(Given records)
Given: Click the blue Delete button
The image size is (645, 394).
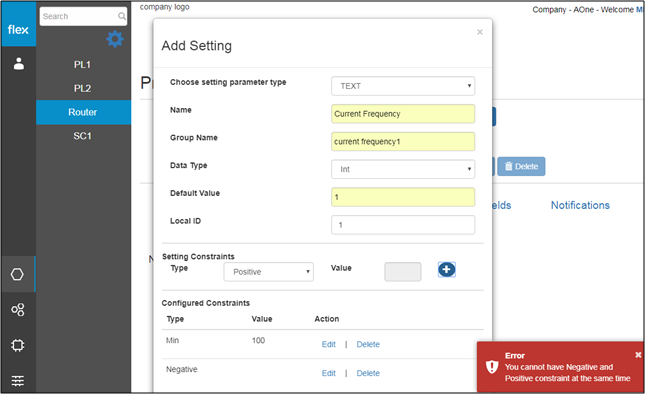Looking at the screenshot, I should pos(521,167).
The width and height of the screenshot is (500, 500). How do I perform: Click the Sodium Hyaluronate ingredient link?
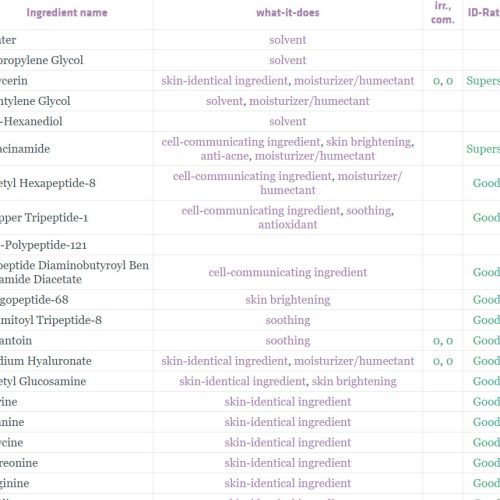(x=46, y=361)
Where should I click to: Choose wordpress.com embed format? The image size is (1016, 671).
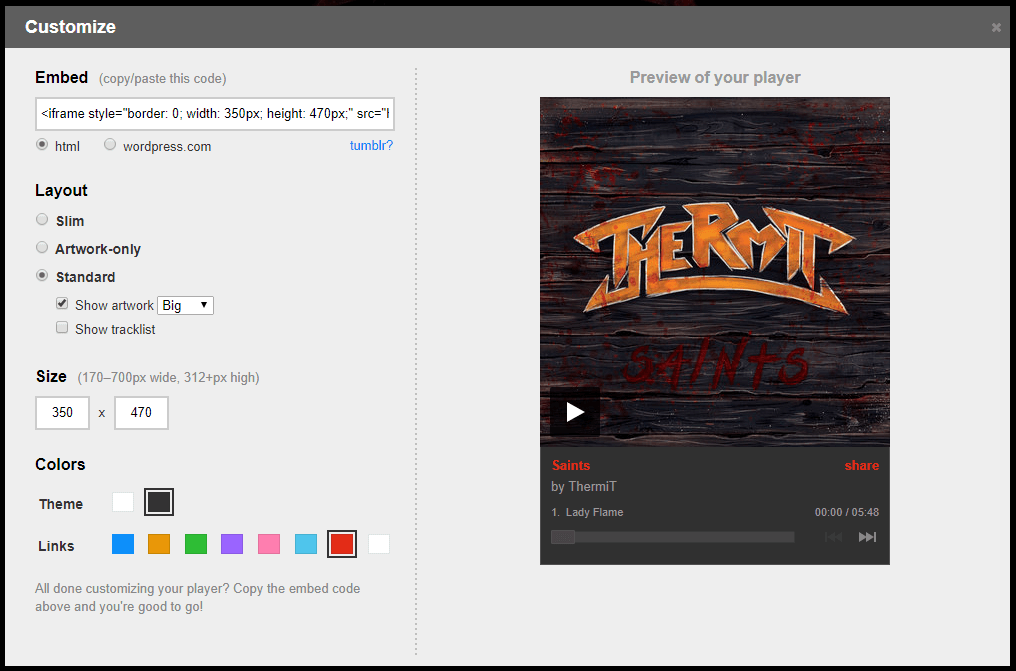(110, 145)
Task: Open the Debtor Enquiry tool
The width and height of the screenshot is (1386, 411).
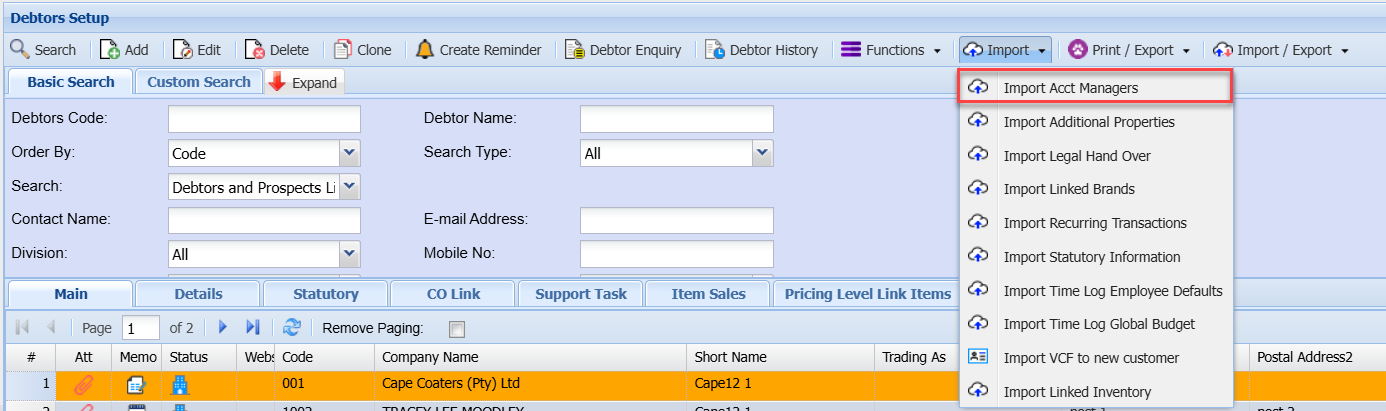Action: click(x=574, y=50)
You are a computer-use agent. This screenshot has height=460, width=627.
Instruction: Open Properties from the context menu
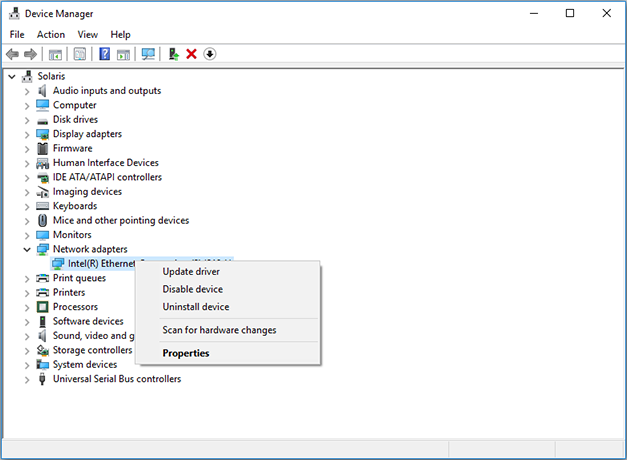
(End Given records)
(Given records)
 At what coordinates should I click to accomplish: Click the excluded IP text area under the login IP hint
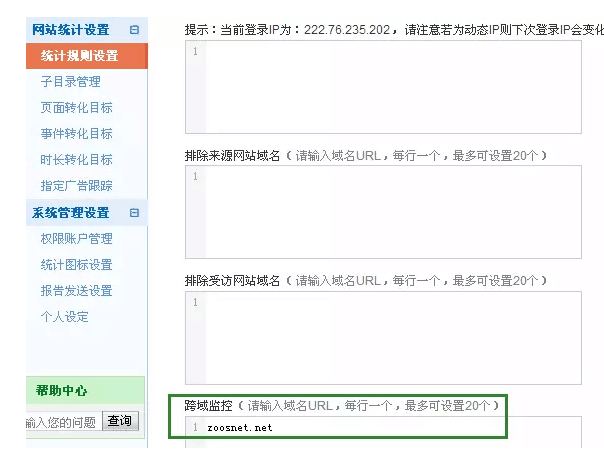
(End Given records)
### What the task requires
Word for word, repeat the lines above from the one with "The image size is (645, 394)." through the one with "Instruction: Open Properties", and nothing beyond them. Omit the pictures.

### Result for this exercise
The image size is (645, 394).
Looking at the screenshot, I should pos(521,167).
The width and height of the screenshot is (500, 500). How do I perform: Click the Sodium Hyaluronate ingredient link?
(x=46, y=361)
Where should I click to: Choose wordpress.com embed format? The image size is (1016, 671).
(110, 145)
Task: Open the Debtor Enquiry tool
The width and height of the screenshot is (1386, 411).
Action: click(x=574, y=50)
You are a computer-use agent. This screenshot has height=460, width=627.
Instruction: Open Properties from the context menu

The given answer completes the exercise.